[What you are asked to do]
Quote only the lines that start at the line with "Task: Open notifications bell icon" and run to the end of the entries; omit the pictures.
==== Source material
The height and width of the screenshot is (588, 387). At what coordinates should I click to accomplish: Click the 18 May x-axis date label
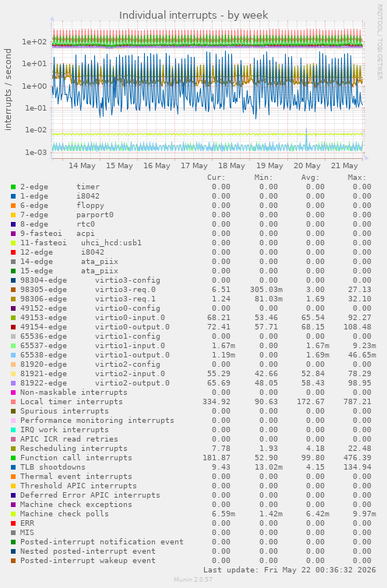(x=231, y=166)
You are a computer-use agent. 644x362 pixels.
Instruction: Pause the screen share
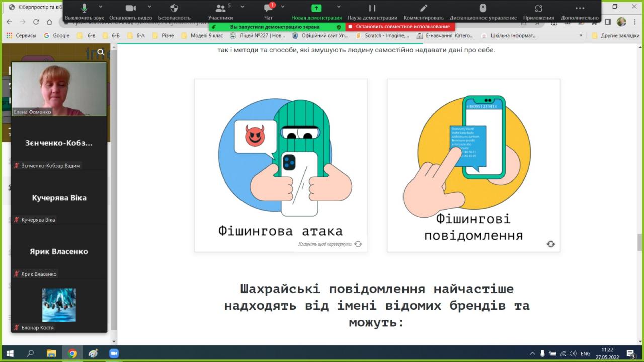tap(372, 9)
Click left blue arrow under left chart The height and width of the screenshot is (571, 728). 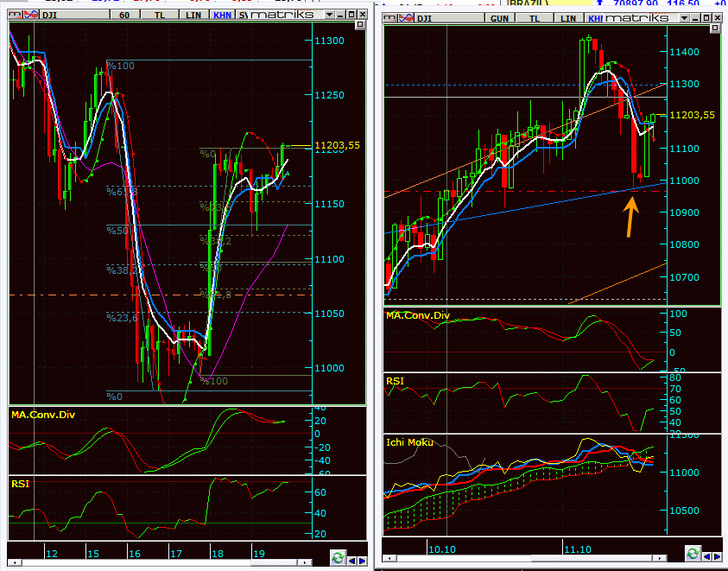coord(352,559)
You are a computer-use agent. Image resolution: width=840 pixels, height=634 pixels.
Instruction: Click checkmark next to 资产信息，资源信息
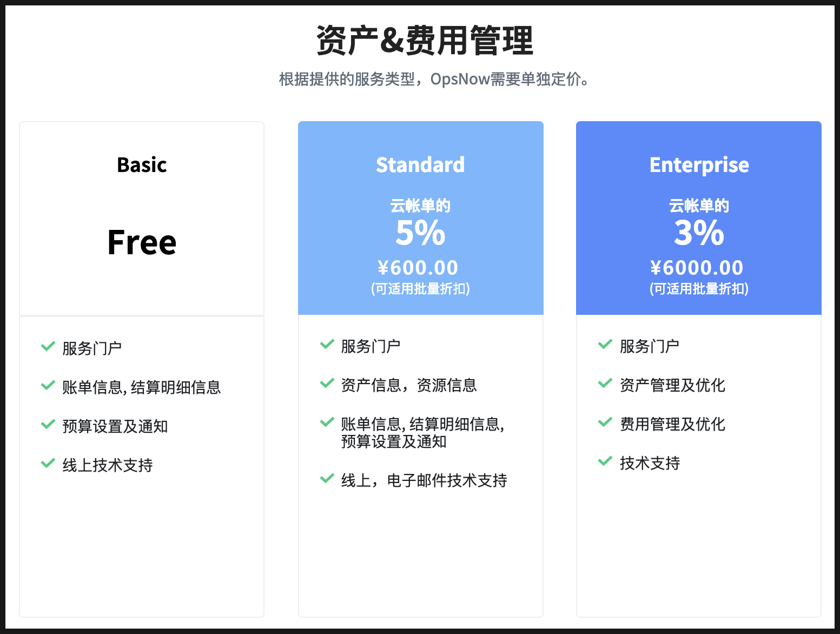[x=327, y=383]
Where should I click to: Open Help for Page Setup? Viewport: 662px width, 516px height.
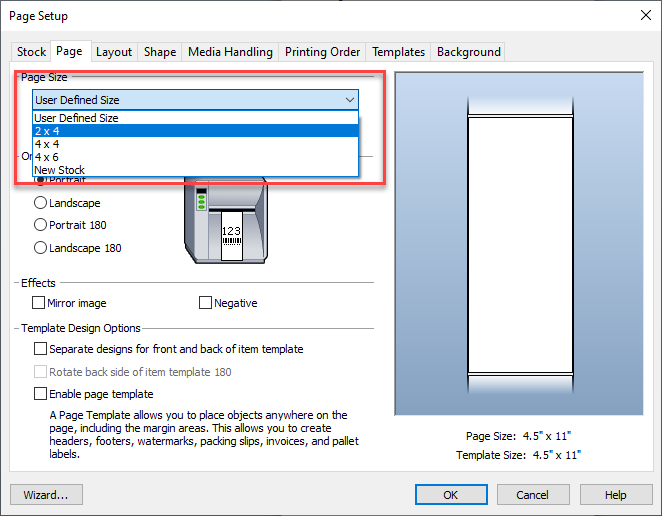(615, 495)
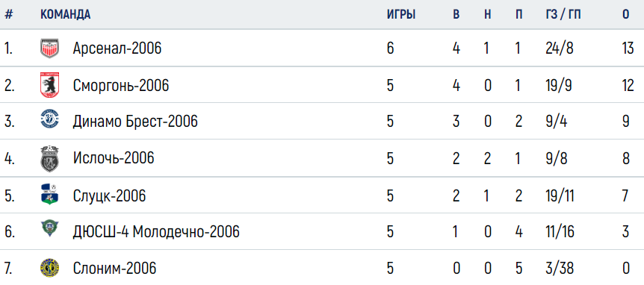Select the Ислочь-2006 shield emblem
644x285 pixels.
tap(50, 159)
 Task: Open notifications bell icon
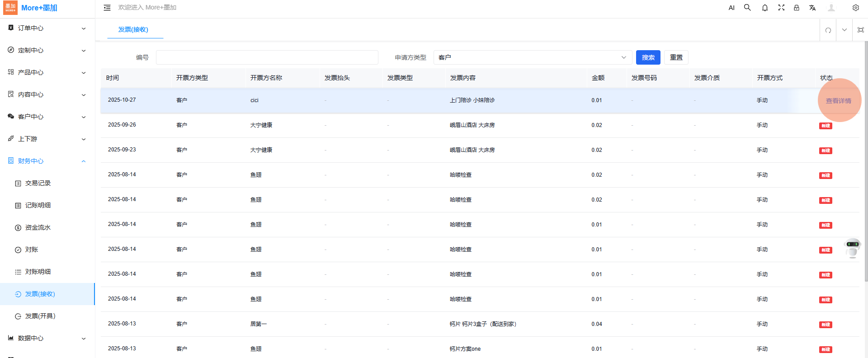point(765,8)
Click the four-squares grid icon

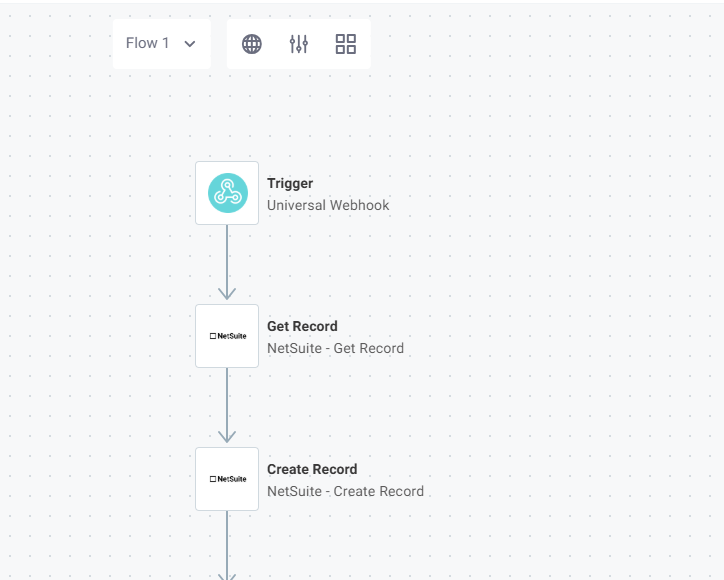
========
[Solution to the exercise]
 Task: Open notifications bell icon
point(765,8)
Click the four-squares grid icon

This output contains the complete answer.